**Work to complete**
Exact output of all the records is required.

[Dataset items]
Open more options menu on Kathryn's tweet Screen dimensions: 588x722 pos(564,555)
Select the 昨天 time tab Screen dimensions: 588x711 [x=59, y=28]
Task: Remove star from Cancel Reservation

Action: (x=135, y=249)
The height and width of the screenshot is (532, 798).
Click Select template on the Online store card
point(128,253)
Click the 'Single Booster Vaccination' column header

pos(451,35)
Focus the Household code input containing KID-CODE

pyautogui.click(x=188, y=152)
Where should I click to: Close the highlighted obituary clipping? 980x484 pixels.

**Result of the exercise**
Open more options menu on Kathryn's tweet Screen dimensions: 588x722 pos(564,555)
Select the 昨天 time tab Screen dimensions: 588x711 [x=59, y=28]
Task: Remove star from Cancel Reservation

Action: (x=135, y=249)
The height and width of the screenshot is (532, 798).
Click Select template on the Online store card
point(128,253)
Click the 'Single Booster Vaccination' column header

pos(451,35)
Focus the Household code input containing KID-CODE

pyautogui.click(x=188, y=152)
Where should I click to: Close the highlighted obituary clipping? 980x484 pixels.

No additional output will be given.